Notwithstanding the foregoing, if any person becomes the beneficial owner, directly or indirectly, of 40% or more of the combined voting power of Company Voting Securities solely as a result of the acquisition of Company Voting Securities by the Company which reduces the number of Company Voting Securities outstanding, such increased amount shall be deemed not to result in a Change in Control; provided, however, that if such person subsequently becomes the beneficial owner, directly or indirectly, of additional Company Voting Securities that increases the percentage of outstanding Company Voting Securities beneficially owned by such person, a Change in Control of the Company shall then be deemed to occur.
(c) In the event that a Participant participates or agrees to participate by loan or equity investment (other than through ownership of less than 1% of publicly traded securities of another company) in a transaction (“acquisition”) which would result in an event described in Section 15(b)(i) or Section 15(b)(ii), the Participant must promptly disclose such participation or agreement to the Company. If the Participant so participates or agrees to participate, no payments due under this Plan or by virtue of any Change in Control provisions contained in any compensation or benefit plan of the Company will be paid to the Participant until the acquiring group in which the Participant participates or agrees to participate has completed the acquisition. In the event the Participant so participates or agrees to participate and fails to disclose his or her participation or agreement, the Participant will not be entitled to any payments under this Plan or by virtue of Change in Control provisions in any the Company compensation or benefit plan, notwithstanding any of the terms hereof or thereof.

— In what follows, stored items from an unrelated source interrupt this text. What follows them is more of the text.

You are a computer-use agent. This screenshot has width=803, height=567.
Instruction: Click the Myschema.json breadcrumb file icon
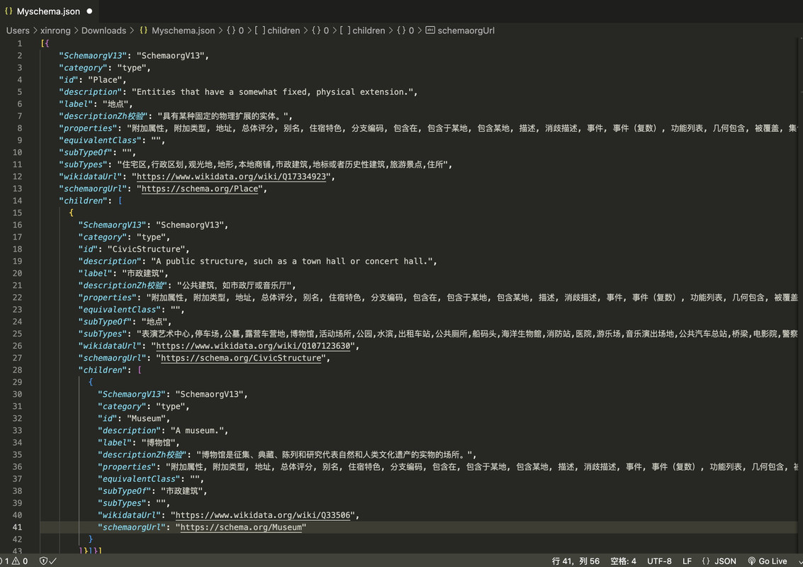click(143, 30)
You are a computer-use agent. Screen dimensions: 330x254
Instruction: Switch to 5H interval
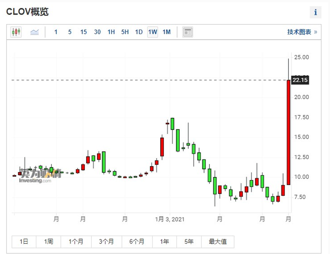125,32
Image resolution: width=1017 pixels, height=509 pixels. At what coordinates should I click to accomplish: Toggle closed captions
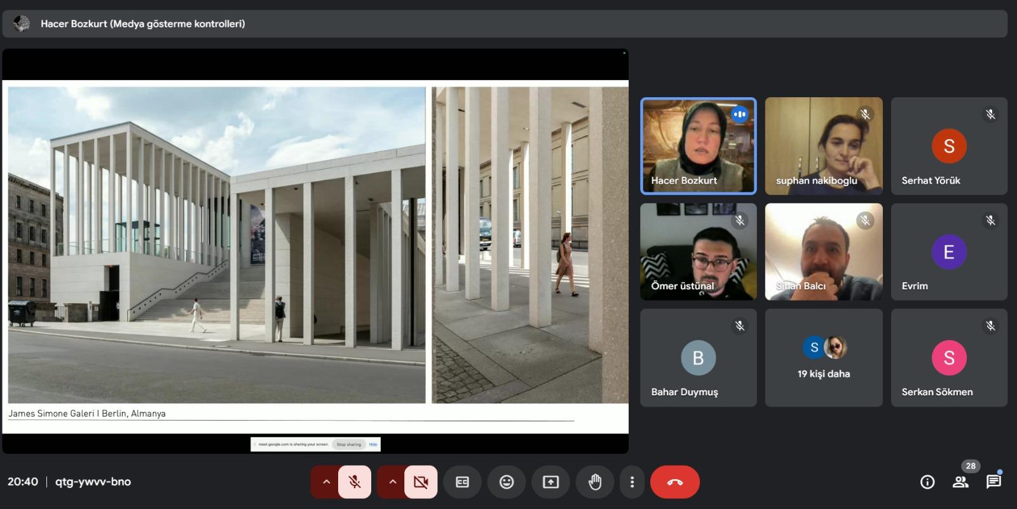[462, 482]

Section 16. Amendment and Termination.
(a) Amendments to the Plan. The Board may amend, suspend, discontinue or terminate the Plan without the consent of any stockholder, Participant, other holder or beneficiary of an Award, or other Person; provided, however, that, notwithstanding any other provision of the Plan or any Award Agreement, without the approval of the stockholders of the Company, no such amendment, suspension, discontinuation or termination shall be made that would:
(i) increase the total number of Shares available for Awards under the Plan or the total number of Shares subject to one or more categories of Awards pursuant to Section 4(d) hereof, in either case except as provided in Section 4(c) hereof;
(ii) reduce the minimum Option exercise price, except as provided in Section 4(c) hereof; or
(iii) permit the repricing of Options prohibited by Section 3(d) hereof.

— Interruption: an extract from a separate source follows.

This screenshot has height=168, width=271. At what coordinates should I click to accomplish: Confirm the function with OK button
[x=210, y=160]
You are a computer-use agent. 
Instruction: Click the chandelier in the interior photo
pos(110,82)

(b) Amendments to Awards. The Committee may waive any conditions or rights with respect to, or amend, alter or suspend any unexercised Award theretofore granted, without the consent of any relevant Participant or holder or beneficiary of an Award, provided that such amendment, alteration or suspension of an Award does not materially adversely affect the rights of such Participant, holder or beneficiary, and provided further that the Committee may not increase the payment of any Award granted any Participant.

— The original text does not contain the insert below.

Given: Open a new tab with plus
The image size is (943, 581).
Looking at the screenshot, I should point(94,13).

(c) Section 409A and Section 422 Adjustments. Notwithstanding the foregoing, the Committee shall have the right to amend or modify the terms and provisions of the Plan and of any outstanding Awards granted under the Plan to the extent necessary (i) to qualify an Award for an exemption from or compliance with Section 409A of the Code, or (ii) to qualify an Incentive Stock Option for such favorable federal income tax treatment (including deferral of taxation upon exercise) as may be afforded Incentive Stock Options under Section 422 of the Code.
(d) Adjustments of Awards Upon Certain Acquisitions. In the event the Company or any Affiliate shall assume outstanding employee awards or the right or obligation to make future such awards in connection with the acquisition of another business or another Person, the Committee may make such adjustments, not inconsistent with the terms of the Plan, in the terms of Awards as it shall deem appropriate.
(e) Adjustments of Awards Upon the Occurrence of Certain Unusual or Nonrecurring Events. The Committee may make adjustments in the terms and conditions of Awards in recognition of unusual or nonrecurring events (including, without limitation, the events described in Section 4(c) hereof) affecting the Company, any Affiliate, or the financial statements of the Company or any Affiliate, or of changes in applicable laws, regulations, or accounting principles, whenever the Committee determines that such adjustments are appropriate in order to prevent dilution or enlargement of the benefits to be made available under the Plan.
Section 17. General Plan Provisions.
(a) No Rights to Awards. No Employee, Participant or other Person shall have any claim to be granted an Award, and there is no obligation for uniformity of treatment of Employees, Participants or beneficiaries of Awards under the Plan. The terms and conditions of Awards need not be the same with respect to each recipient. The prospective recipient of any Award under the Plan shall not, with respect to such Award, be deemed to have become a Participant, or to have any rights with respect to such Award, until and unless such recipient shall have executed an agreement or other instrument accepting the Award required by the Committee and delivered a fully executed copy thereof to the Company, and otherwise complied with the then applicable terms and conditions.
(b) Other Compensation Arrangements. Nothing contained in the Plan shall prevent the Company or any Affiliate from adopting or continuing in effect other or additional compensation arrangements, and such arrangements may be either generally applicable or applicable only in specific cases.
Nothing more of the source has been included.